Hay un tipo de proyecto que pocas veces sale en las keynotes con foco de cañón, pero que es del día a día de cualquiera que trabaje con clientes con muchas ubicaciones: ¿qué hacemos con esa tienda, esa delegación o esa nave industrial que apenas tiene sitio para un servidor, y mucho menos presupuesto para un cluster de alta disponibilidad? Pues bien, VMware Cloud Foundation (VCF) 9.1 tiene una respuesta para esto, y me parece de las soluciones más elegantes que he visto últimamente: un modelo de distribución pensado para funcionar con un **único host físico por ubicación**, con **vSphere Supervisor** habilitado directamente sobre él.

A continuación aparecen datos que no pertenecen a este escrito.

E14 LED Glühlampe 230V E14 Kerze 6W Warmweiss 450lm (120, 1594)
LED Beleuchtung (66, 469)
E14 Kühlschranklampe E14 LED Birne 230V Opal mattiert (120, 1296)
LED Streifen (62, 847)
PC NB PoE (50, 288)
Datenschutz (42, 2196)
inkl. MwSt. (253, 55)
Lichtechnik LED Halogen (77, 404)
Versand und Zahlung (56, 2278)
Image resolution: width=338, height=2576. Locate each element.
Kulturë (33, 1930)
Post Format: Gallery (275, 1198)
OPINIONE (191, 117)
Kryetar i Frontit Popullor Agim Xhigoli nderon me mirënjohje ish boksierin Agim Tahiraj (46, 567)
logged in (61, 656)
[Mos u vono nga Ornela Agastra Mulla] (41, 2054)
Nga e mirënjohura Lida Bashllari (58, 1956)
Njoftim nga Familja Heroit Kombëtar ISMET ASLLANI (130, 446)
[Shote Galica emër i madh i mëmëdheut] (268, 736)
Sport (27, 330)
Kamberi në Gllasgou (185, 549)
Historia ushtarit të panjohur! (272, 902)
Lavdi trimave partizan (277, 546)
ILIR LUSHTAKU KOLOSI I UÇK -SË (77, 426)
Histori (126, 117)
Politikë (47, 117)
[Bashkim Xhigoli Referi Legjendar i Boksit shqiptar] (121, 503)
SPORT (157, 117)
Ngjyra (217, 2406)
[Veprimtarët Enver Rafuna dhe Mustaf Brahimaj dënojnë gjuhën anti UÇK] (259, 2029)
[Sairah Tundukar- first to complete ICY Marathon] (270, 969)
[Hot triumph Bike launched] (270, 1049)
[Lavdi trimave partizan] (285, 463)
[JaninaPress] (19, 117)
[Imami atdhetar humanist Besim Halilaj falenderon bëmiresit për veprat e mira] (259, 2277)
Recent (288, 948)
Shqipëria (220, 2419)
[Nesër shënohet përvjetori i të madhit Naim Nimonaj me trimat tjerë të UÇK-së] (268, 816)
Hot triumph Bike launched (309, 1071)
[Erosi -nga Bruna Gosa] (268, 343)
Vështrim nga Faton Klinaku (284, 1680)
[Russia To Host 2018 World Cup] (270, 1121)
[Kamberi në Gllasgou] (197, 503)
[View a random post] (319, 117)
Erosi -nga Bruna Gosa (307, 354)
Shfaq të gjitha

Este modelo de despliegue está pensado específicamente para lo que en el mundo VCF llamamos el "Far Edge", es decir, el extremo más lejano de la infraestructura. A diferencia de los despliegues tradicionales de VCF, que piden varios nodos tanto para el dominio de gestión como para el de carga de trabajo, aquí cada sitio remoto se construye con un único servidor físico. Y lo mejor: ese mismo patrón se puede replicar, tal cual, en decenas o cientos de ubicaciones sin reinventar nada cada vez.
Pero lo que realmente me parece la parte buena de este modelo es que ese único host no se queda en "solo virtualización clásica". Al llevar vSphere Supervisor hasta ahí, las organizaciones consiguen exponer una API declarativa de Kubernetes incluso en el servidor más remoto que tengan, lo que permite desplegar contenedores (vSphere Pods) y máquinas virtuales de forma unificada, sin tener que montar una plataforma de contenedores aparte en cada sitio.
La idea de fondo es sencilla de explicar, aunque no tan sencilla de construir: gestión centralizada, ejecución descentralizada.
- Gestión central: un "vCenter central", normalmente alojado en el centro de datos principal o en un dominio de gestión regional, es quien administra todos los sitios remotos desde un único punto.
- Infraestructura local: el host físico de cada ubicación usa vSphere Distributed Switch (vDS) para la red, y admite tanto almacenamiento local como externo compartido, según lo que tengas disponible en cada sitio.
- Tolerancia de red: y aquí viene el detalle que de verdad lo hace viable en el mundo real: el modelo soporta hasta 100ms de latencia y un ancho de banda mínimo de apenas 10mbps hacia el centro de gestión. Nada de exigir fibra dedicada para cada tienda o nave.
Para que no os quedéis solo con mis palabras, aquí tenéis la estructura lógica tal y como aparece en los diagramas de diseño oficiales de VCF:
¿Y para qué sirve esto en la vida real?
Aquí no hablamos solo de ahorrar unos euros en hardware, que también, sino sobre todo de "agilidad operativa". Al estandarizar el borde bajo el modelo de VCF Fleet, te asegura que las políticas de seguridad y el ciclo de vida son consistentes en toda la flota, tengas diez sitios o quinientos.
Este enfoque le viene especialmente bien a organizaciones con mucha dispersión geográfica, donde cada delegación, sucursal o instalación tiene poco espacio físico y, muchas veces, un único servidor disponible para todo. Así a vuelapluma, estos son algunos casos donde más sentido tiene:
- Retail: tiendas individuales que necesitan correr aplicaciones de inventario o punto de venta con capacidades de contenedores, pero sin sitio para un rack complicado.
- Telecos: despliegues en torres de telefonía móvil, donde el consumo energético y el espacio disponible son siempre lo primero que se mira.
- Empresas con redes de sucursales o delegaciones: compañías con decenas o cientos de ubicaciones remotas (oficinas regionales, plantas de producción, almacenes, pequeñas sedes locales) que necesitan ejecutar aplicaciones de forma local, pero gestionada de manera centralizada, sin tener que replicar infraestructura compleja en cada sitio.